* **Work instructions**: Repeat every line from the line containing "Task: Click the 953,000 previous close marker" to the end of the data, exactly. Leave the pictures out.
----- Input -----
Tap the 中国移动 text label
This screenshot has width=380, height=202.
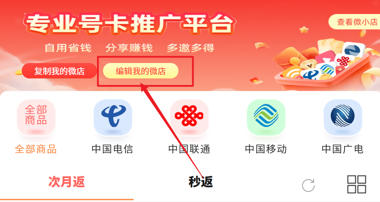[266, 149]
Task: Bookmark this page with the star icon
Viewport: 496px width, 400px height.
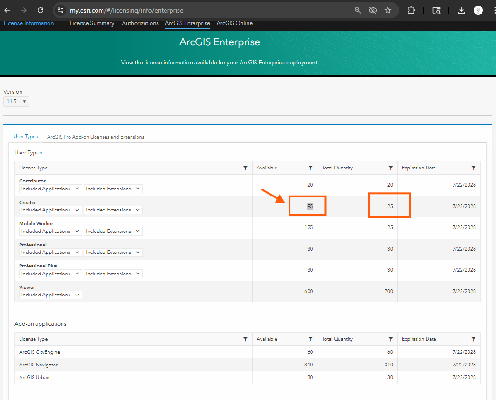Action: tap(388, 10)
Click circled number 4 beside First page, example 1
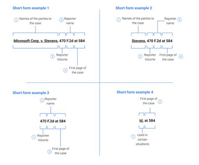199x165 pixels. tap(65, 70)
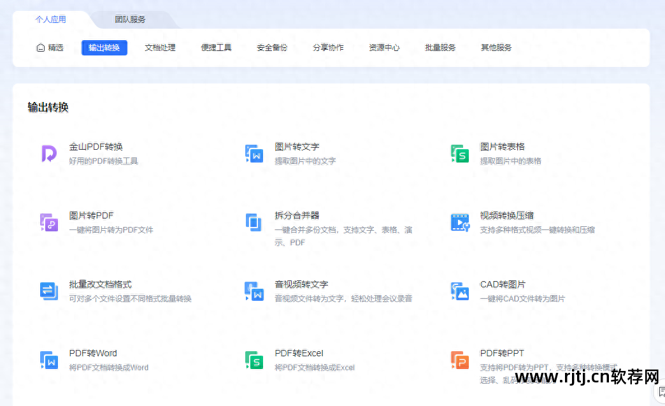Switch to the 团队服务 tab

coord(130,19)
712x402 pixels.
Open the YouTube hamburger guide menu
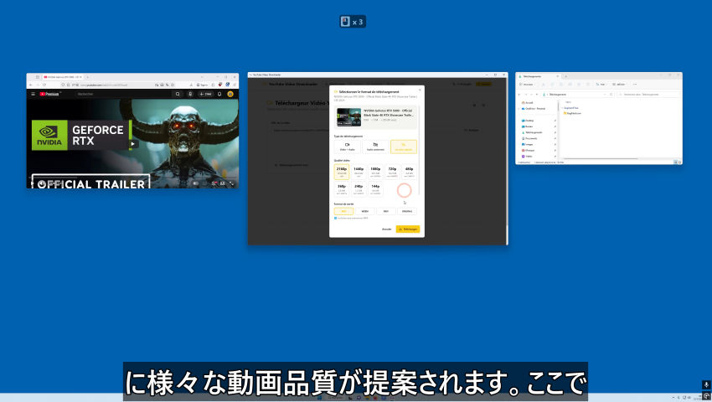coord(32,94)
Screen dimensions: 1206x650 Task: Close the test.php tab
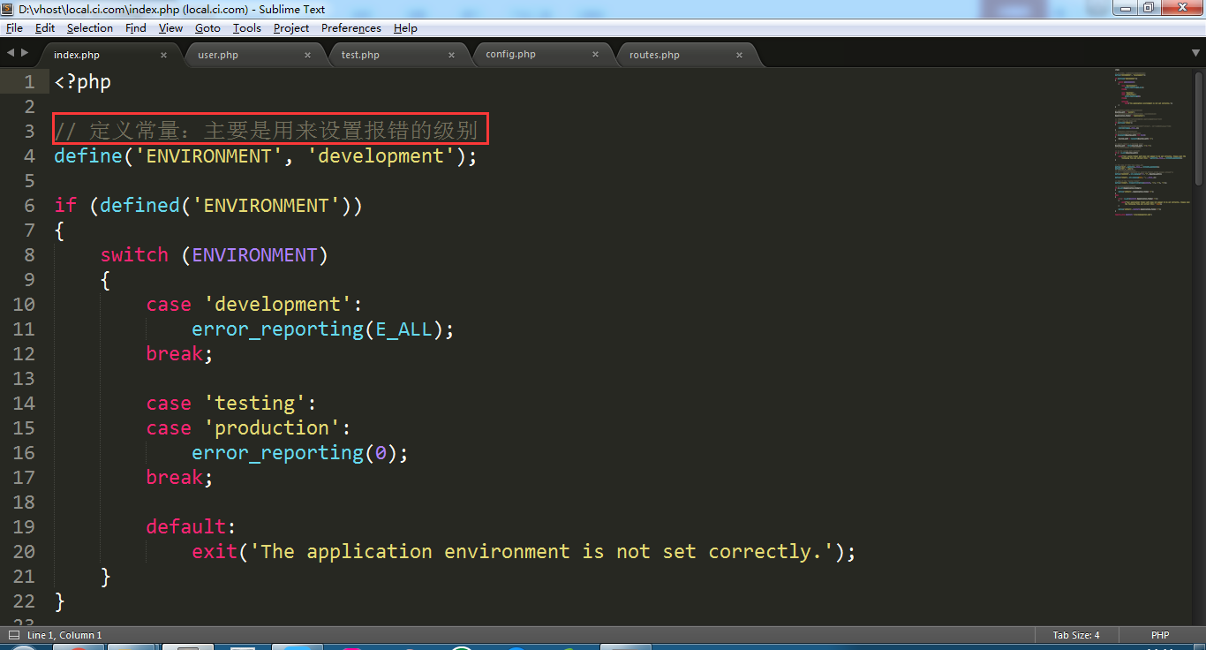coord(451,55)
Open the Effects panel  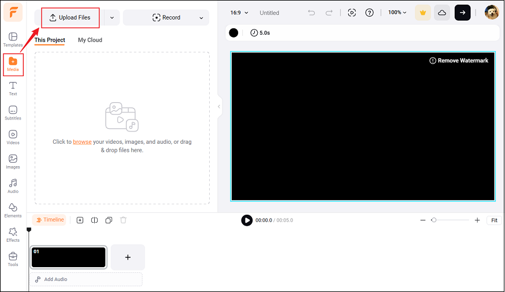pos(13,234)
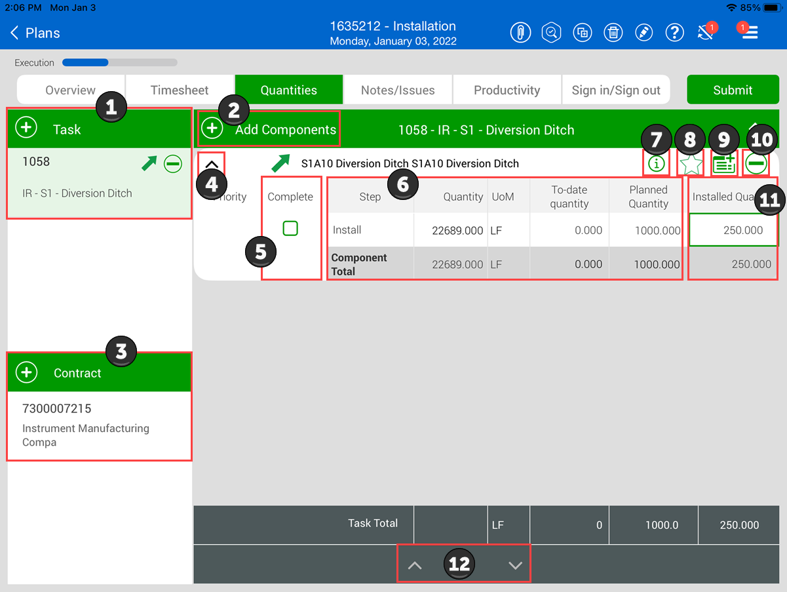Tick the Complete checkbox for Install step

tap(290, 228)
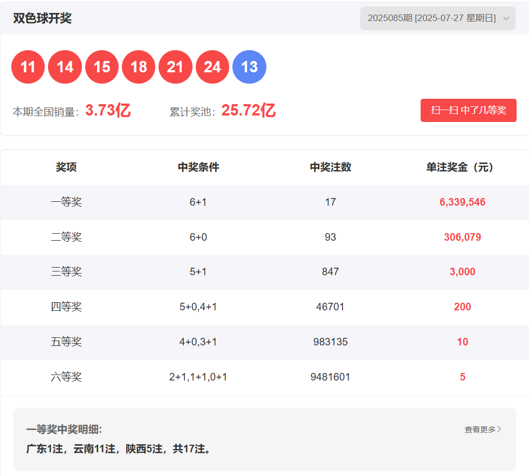Screen dimensions: 529x476
Task: Click the dropdown arrow beside 星期日
Action: pyautogui.click(x=506, y=18)
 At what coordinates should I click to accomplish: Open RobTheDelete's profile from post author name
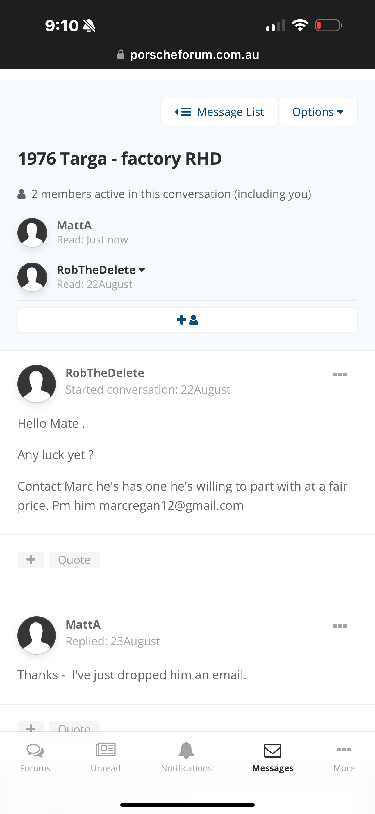tap(105, 373)
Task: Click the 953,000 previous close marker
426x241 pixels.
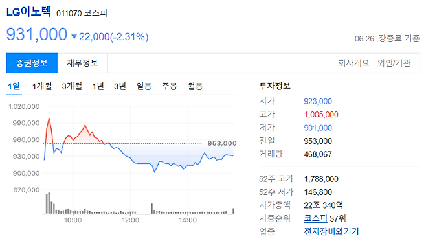Action: (222, 143)
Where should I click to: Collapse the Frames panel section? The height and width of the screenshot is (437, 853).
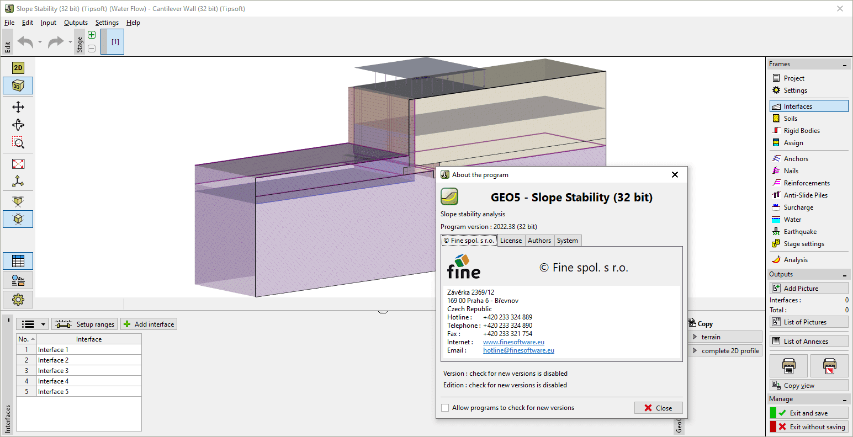844,65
-----
* **Task result**:
Task: Click the 953,000 previous close marker
426x241 pixels.
Action: (222, 143)
Where should I click to: Collapse the Frames panel section? The height and width of the screenshot is (437, 853).
844,65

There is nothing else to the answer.